• [TASK PROMPT]
Below, locate the line that contains "Instruction: Click the star rating icon". Repeat exactly from that line to the line that contains "339x199 pixels.", inclusive, leaving out the pictures.

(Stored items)
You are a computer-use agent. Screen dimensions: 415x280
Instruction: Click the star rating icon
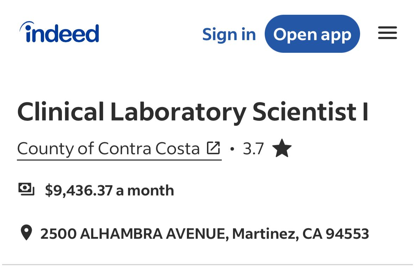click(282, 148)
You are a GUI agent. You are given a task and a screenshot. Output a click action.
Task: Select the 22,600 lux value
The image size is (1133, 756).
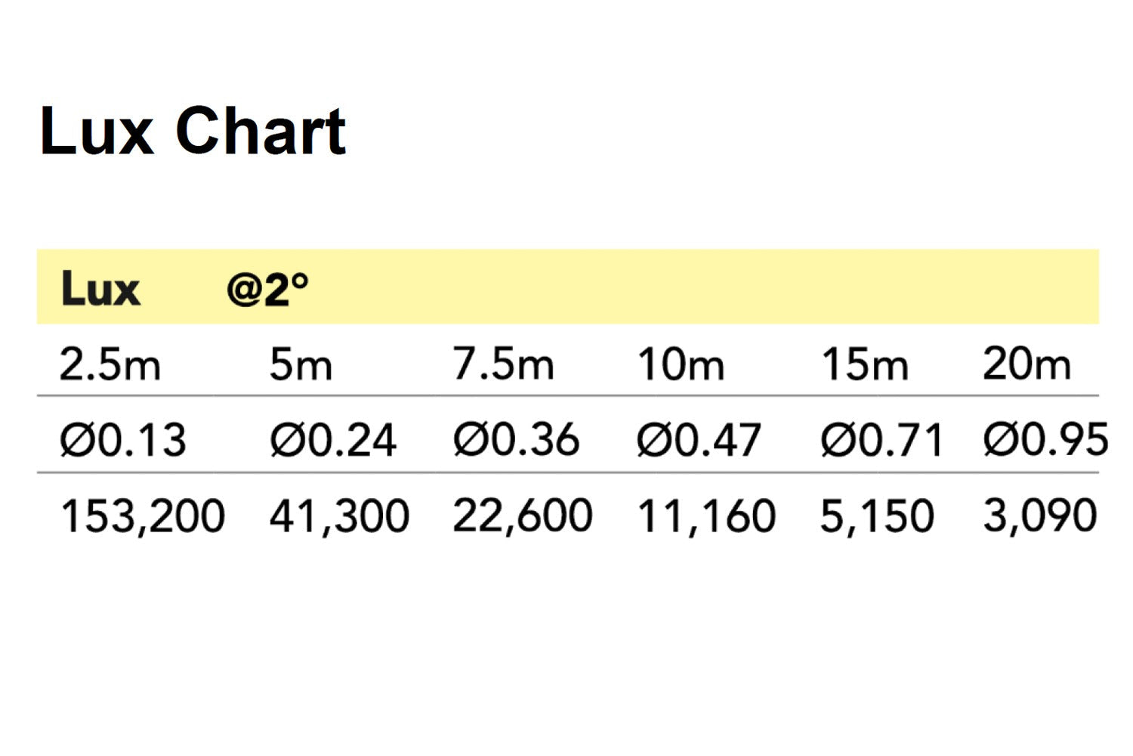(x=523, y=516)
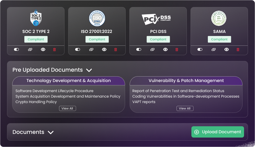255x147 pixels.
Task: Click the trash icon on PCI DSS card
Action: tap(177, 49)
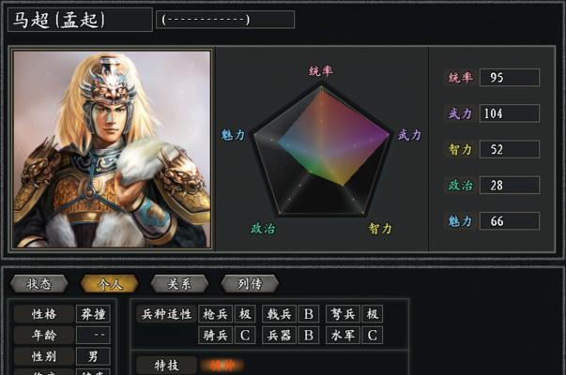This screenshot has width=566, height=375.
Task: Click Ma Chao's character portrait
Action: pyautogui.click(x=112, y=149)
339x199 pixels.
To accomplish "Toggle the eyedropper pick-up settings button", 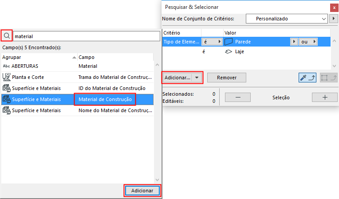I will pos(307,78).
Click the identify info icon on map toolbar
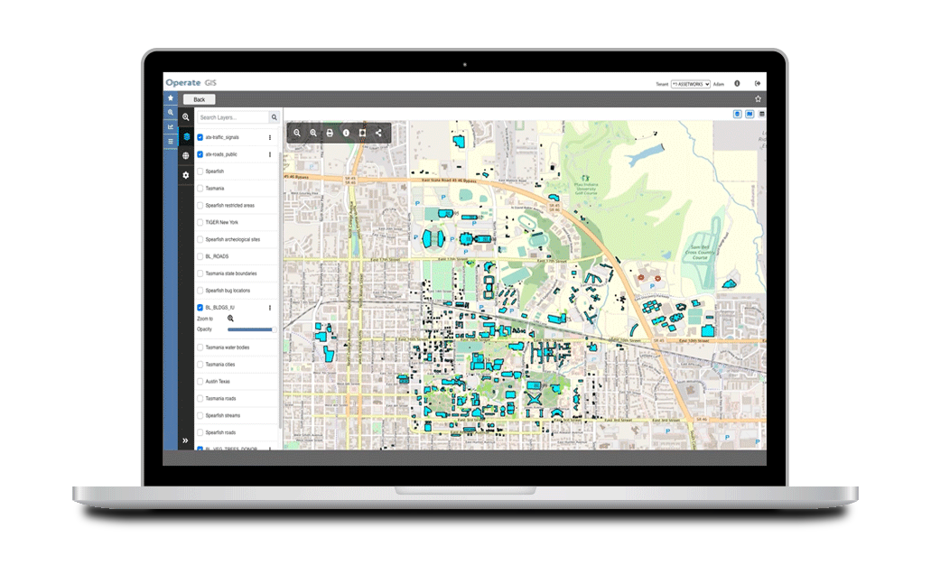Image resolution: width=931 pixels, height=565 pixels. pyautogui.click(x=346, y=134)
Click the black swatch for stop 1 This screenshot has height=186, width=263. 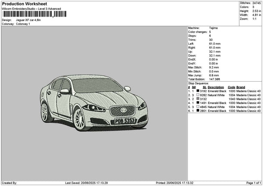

• [RESULT FOR THIS TASK]
Instruction: Click the star rating icon
click(282, 148)
You are a GUI agent. You are given a task and a screenshot. Output a click action.
Task: Select the 22,600 lux value
The image size is (1133, 756).
(x=523, y=516)
255x147 pixels.
Task: Click the trash icon on PCI DSS card
Action: tap(177, 49)
This screenshot has width=566, height=375.
Task: Click Ma Chao's character portrait
Action: pyautogui.click(x=112, y=149)
339x199 pixels.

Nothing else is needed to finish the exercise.